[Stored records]
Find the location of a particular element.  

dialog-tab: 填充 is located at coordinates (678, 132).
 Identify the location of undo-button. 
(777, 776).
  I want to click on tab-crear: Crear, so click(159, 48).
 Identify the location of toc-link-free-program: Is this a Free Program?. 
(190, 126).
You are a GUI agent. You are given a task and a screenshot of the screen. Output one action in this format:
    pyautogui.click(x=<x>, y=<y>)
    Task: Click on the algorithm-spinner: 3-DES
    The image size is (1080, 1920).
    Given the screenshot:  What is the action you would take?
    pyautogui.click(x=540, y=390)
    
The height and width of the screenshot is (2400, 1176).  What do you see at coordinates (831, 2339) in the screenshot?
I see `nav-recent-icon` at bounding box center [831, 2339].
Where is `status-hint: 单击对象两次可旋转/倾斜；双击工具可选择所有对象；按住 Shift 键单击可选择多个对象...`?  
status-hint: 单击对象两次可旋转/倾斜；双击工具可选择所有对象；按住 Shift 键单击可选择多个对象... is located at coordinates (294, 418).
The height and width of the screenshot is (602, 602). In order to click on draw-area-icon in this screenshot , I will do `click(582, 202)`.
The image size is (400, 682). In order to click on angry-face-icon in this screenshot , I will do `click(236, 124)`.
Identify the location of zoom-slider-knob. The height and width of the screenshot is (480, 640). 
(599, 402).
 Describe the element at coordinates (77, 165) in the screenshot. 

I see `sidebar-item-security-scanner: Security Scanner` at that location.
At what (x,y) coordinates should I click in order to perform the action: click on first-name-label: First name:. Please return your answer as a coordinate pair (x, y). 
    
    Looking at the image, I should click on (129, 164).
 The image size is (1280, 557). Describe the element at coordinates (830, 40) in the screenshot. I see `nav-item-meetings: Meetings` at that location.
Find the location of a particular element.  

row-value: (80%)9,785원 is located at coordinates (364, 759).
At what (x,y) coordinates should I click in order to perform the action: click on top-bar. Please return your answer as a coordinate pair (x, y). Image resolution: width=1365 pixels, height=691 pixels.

**Work order**.
Report every line in the rows above that contains the string "Describe". Copy each such line in full.

**Answer to the problem**.
 Describe the element at coordinates (77, 165) in the screenshot. 
 The image size is (1280, 557). Describe the element at coordinates (830, 40) in the screenshot. I see `nav-item-meetings: Meetings` at that location.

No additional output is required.